A Brief Summary of this Blogger’s CFS Journey
Leo Tolstoy once wrote “If there are as many minds as there are men, then there are as many kinds of love as there are hearts.” To extend this metaphor, “There are as many types of ME as there are ME patients.” I am fortunate enough not to have been affected with reduced dexterity in the hands. I can’t do vigorous movements however I am able to gently paint, draw, fold etc. I know of many ME patients who haven’t been granted this luxury. I am a great believer in making the most of what freedom you have, rather than dwelling upon what you are deprived of. This illness has robbed me of the ability to talk for any useful length of time, walk any meaningful distance and thrust upon me many other prohibitions. It has however granted me the use of my hands.
Hello and welcome to my ‘Living With Chronic Fatigue Syndrome’ blog. I am a 26 year old male who has suffered from Myalgic Encephalomyelitis for over 8 years. I live in Adelaide, Australia. This blog will focus on what I am trying to do to overcome this illness.

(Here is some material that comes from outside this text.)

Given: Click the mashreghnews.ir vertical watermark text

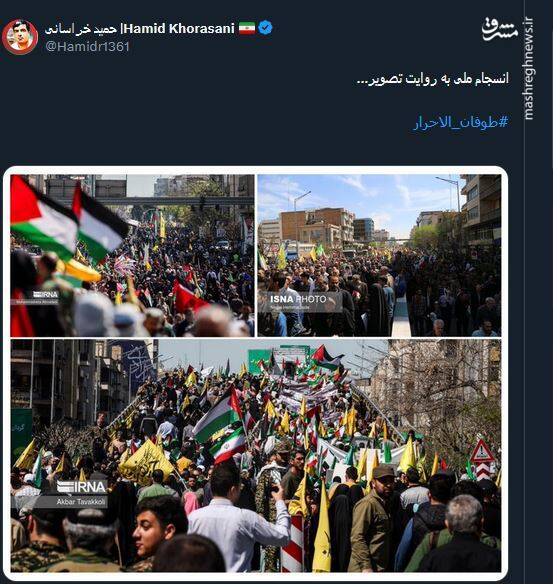Looking at the screenshot, I should 528,69.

During June of 2005, my first symptom emerged- coughing up mucus. This remained an isolated symptom until I began feeling increasingly fatigued during September 2005. I experienced reoccurring tonsillitis (four infections) from December 2005 until January 2006, which resulted in a tonsillectomy. Severe headaches then became prevalent in April 2006. I was diagnosed with ‘CFS’ in July 2006 and with ‘severe CFS’ during August 2008. Since the onset of my illness in June 2005, my health has steadily declined, almost uniformly. I now spend 23 hours a day in bed (the other 1 hour lying in a chair next to my bed) and struggle to leave my home without ‘crashing.’ I have over 40 symptoms and I haven’t been able to walk 100 metres since 2008, as this will also cause me to ‘crash.’ Prior to my illness, I was a healthy, middle and long distance runner, almost 18 and about to study astrophysics at university.